From: Marco Stornelli <[email protected]>
All fs must check for the immutable flag in their fallocate callback.
It's possible to have a race condition in this scenario: an application
open a file in read/write and it does something, meanwhile root set the
immutable flag on the file, the application at that point can call
fallocate with success. Only Ocfs2 check for the immutable flag at the
moment.
Signed-off-by: Marco Stornelli <[email protected]>
---
Patch is against 2.6.38-rc5
--- linux-2.6.38-rc5-orig/fs/ext4/extents.c 2011-02-16 04:23:45.000000000 +0100
+++ linux-2.6.38-rc5/fs/ext4/extents.c 2011-02-21 08:43:37.000000000 +0100
@@ -3670,6 +3670,12 @@ long ext4_fallocate(struct file *file, i
*/
credits = ext4_chunk_trans_blocks(inode, max_blocks);
mutex_lock(&inode->i_mutex);
+
+ if (IS_IMMUTABLE(inode)) {
+ mutex_unlock(&inode->i_mutex);
+ return -EPERM;
+ }
+
ret = inode_newsize_ok(inode, (len + offset));
if (ret) {
mutex_unlock(&inode->i_mutex);
--- linux-2.6.38-rc5-orig/fs/btrfs/file.c 2011-02-16 04:23:45.000000000 +0100
+++ linux-2.6.38-rc5/fs/btrfs/file.c 2011-02-21 08:55:58.000000000 +0100
@@ -1289,6 +1289,12 @@ static long btrfs_fallocate(struct file
btrfs_wait_ordered_range(inode, alloc_start, alloc_end - alloc_start);
mutex_lock(&inode->i_mutex);
+
+ if (IS_IMMUTABLE(inode)) {
+ ret = -EPERM;
+ goto out;
+ }
+
ret = inode_newsize_ok(inode, alloc_end);
if (ret)
goto out;
--- linux-2.6.38-rc5-orig/fs/xfs/linux-2.6/xfs_file.c 2011-02-16 04:23:45.000000000 +0100
+++ linux-2.6.38-rc5/fs/xfs/linux-2.6/xfs_file.c 2011-02-21 09:07:46.000000000 +0100
@@ -909,6 +909,11 @@ xfs_file_fallocate(
if (mode & FALLOC_FL_PUNCH_HOLE)
cmd = XFS_IOC_UNRESVSP;
+ if (IS_IMMUTABLE(inode)) {
+ error = -EPERM;
+ goto out_unlock;
+ }
+
/* check the new inode size is valid before allocating */
if (!(mode & FALLOC_FL_KEEP_SIZE) &&
offset + len > i_size_read(inode)) {
--- linux-2.6.38-rc5-orig/fs/gfs2/file.c 2011-02-16 04:23:45.000000000 +0100
+++ linux-2.6.38-rc5/fs/gfs2/file.c 2011-02-21 09:09:17.000000000 +0100
@@ -797,6 +797,11 @@ static long gfs2_fallocate(struct file *
if (unlikely(error))
goto out_uninit;
+ if (IS_IMMUTABLE(inode)) {
+ error = -EPERM;
+ goto out_unlock;
+ }
+
if (!gfs2_write_alloc_required(ip, offset, len))
goto out_unlock;
On Mon, Feb 21, 2011 at 09:26:32AM +0100, Marco Stornelli wrote:
> From: Marco Stornelli <[email protected]>
>
> All fs must check for the immutable flag in their fallocate callback.

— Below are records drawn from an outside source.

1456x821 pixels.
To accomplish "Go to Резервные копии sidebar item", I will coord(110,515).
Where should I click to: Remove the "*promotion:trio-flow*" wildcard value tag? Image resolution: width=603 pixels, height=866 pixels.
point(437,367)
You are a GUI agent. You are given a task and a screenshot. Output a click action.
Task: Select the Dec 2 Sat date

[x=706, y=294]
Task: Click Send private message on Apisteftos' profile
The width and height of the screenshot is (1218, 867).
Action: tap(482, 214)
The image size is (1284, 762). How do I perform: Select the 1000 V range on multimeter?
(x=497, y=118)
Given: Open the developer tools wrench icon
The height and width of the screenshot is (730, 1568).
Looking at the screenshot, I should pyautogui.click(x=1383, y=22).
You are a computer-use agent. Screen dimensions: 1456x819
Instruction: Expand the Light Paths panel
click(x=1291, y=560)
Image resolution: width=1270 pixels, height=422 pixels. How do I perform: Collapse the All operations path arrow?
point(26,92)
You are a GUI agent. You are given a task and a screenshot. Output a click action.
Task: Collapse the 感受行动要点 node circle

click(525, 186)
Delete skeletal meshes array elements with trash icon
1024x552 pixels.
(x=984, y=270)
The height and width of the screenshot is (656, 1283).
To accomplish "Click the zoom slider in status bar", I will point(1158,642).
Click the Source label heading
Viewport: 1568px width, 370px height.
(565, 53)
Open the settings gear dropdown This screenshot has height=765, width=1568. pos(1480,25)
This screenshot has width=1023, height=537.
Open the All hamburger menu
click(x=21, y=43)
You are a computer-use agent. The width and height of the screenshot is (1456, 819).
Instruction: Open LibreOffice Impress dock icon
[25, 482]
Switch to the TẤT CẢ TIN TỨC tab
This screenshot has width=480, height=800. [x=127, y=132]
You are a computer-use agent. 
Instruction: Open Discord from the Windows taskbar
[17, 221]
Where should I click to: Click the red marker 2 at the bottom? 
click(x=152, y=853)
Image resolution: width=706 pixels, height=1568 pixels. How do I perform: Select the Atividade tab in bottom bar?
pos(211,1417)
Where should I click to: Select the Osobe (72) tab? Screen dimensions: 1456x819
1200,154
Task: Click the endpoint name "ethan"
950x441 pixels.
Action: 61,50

> It's possible to have a race condition in this scenario: an application
> open a file in read/write and it does something, meanwhile root set the
> immutable flag on the file, the application at that point can call
> fallocate with success. Only Ocfs2 check for the immutable flag at the
> moment.
Please add the check in fs/open.c:do_fallocate() so that it covers all
filesystems.
2011/2/21 Christoph Hellwig <[email protected]>:
> On Mon, Feb 21, 2011 at 09:26:32AM +0100, Marco Stornelli wrote:
>> From: Marco Stornelli <[email protected]>
>>
>> All fs must check for the immutable flag in their fallocate callback.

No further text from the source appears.